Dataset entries

[Start of Attachment]

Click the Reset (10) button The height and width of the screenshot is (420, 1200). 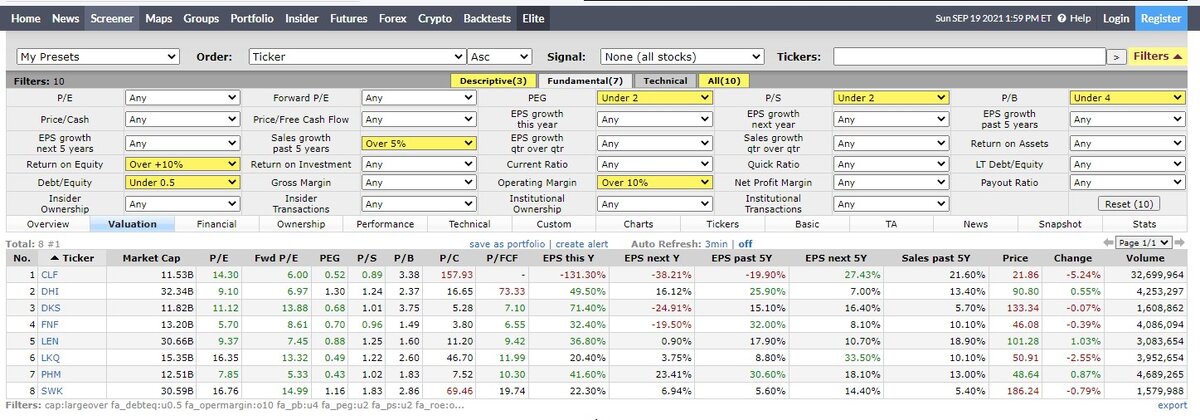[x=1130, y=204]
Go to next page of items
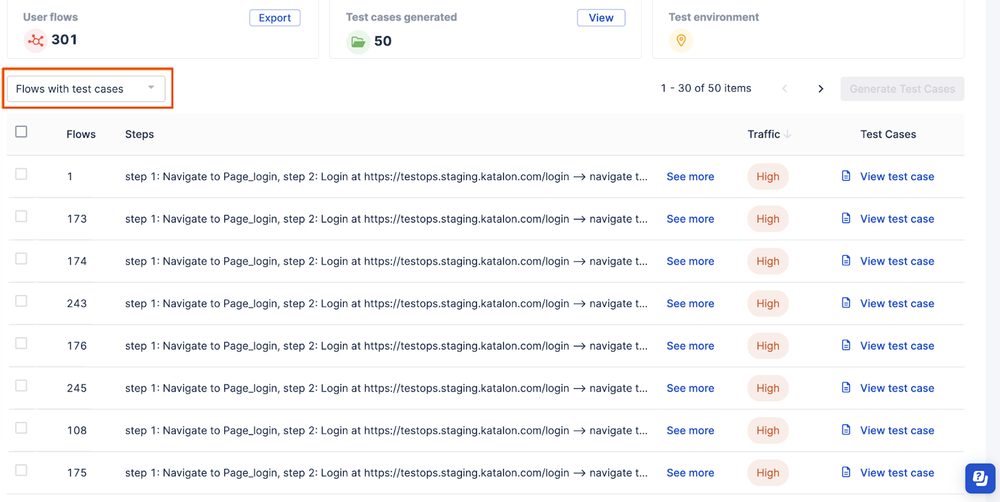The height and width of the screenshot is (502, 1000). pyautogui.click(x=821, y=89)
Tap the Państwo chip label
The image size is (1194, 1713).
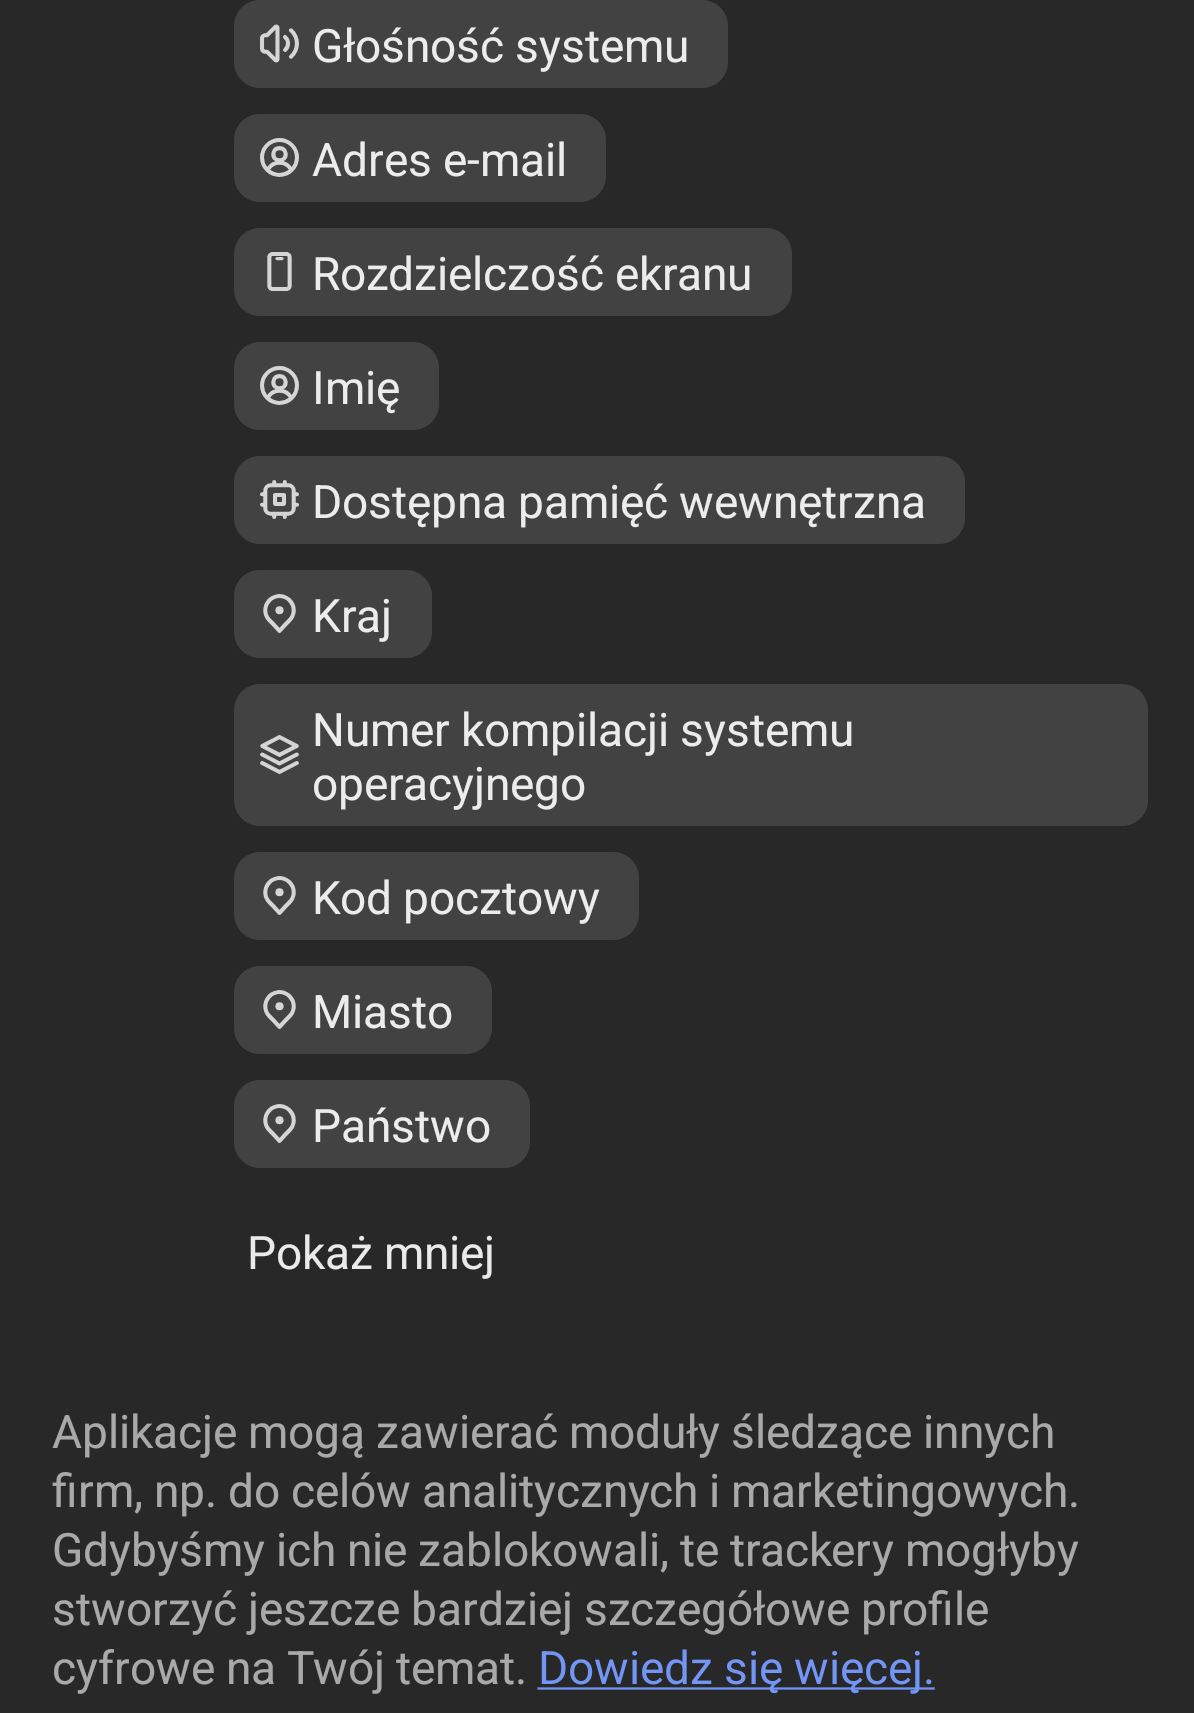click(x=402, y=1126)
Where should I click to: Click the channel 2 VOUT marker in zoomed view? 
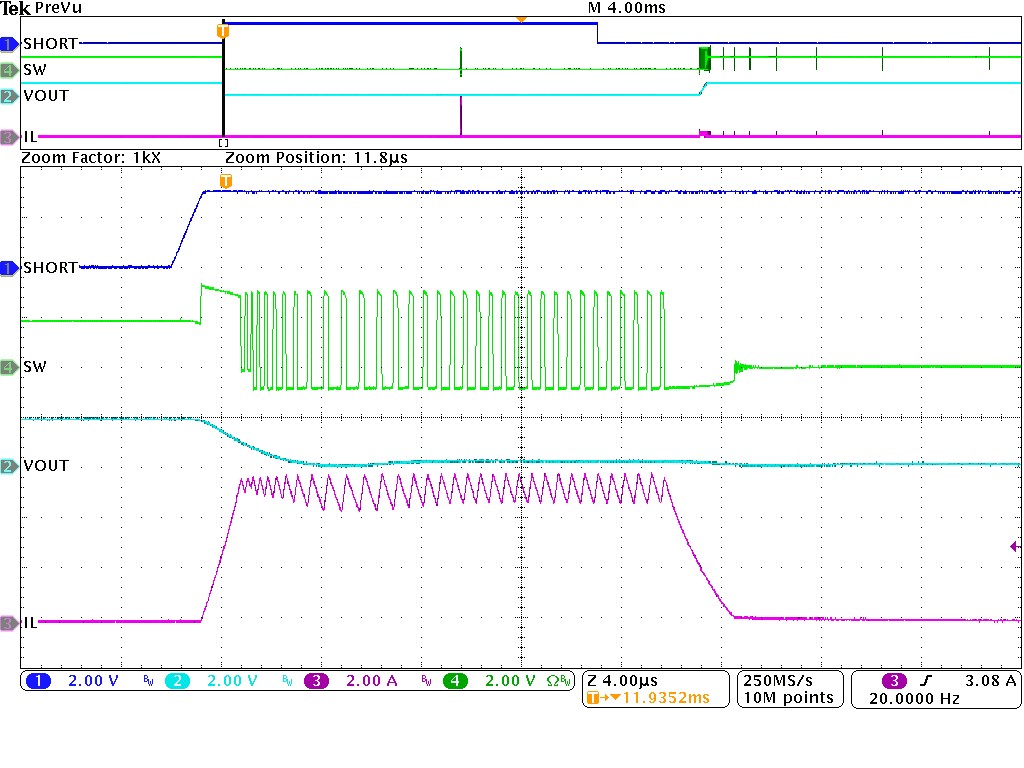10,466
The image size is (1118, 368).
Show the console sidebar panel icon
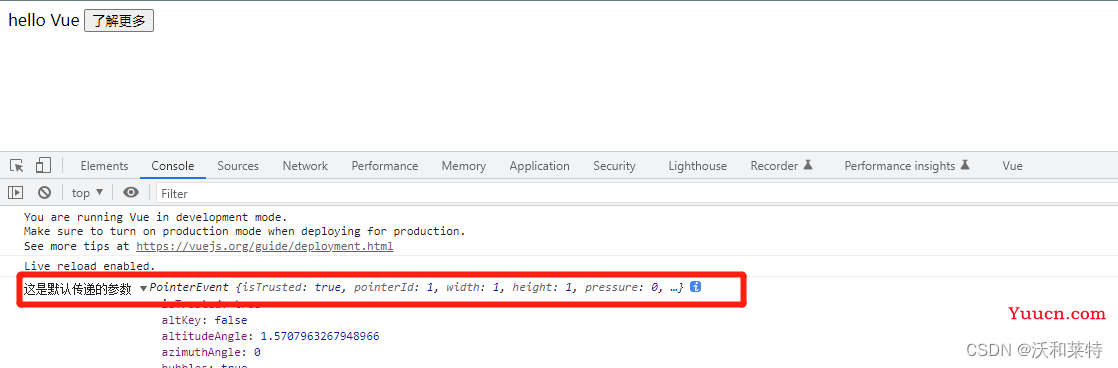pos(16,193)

[End of Attachment]

**PROMPT:**
Once you reach the line containing "Where should I", print it and every line after it exactly, through the end of the entries, without any pictures.

**EXERCISE SOLUTION:**
Where should I click to: Click the channel 2 VOUT marker in zoomed view? 
10,466
The image size is (1118, 368).
Show the console sidebar panel icon
pos(16,193)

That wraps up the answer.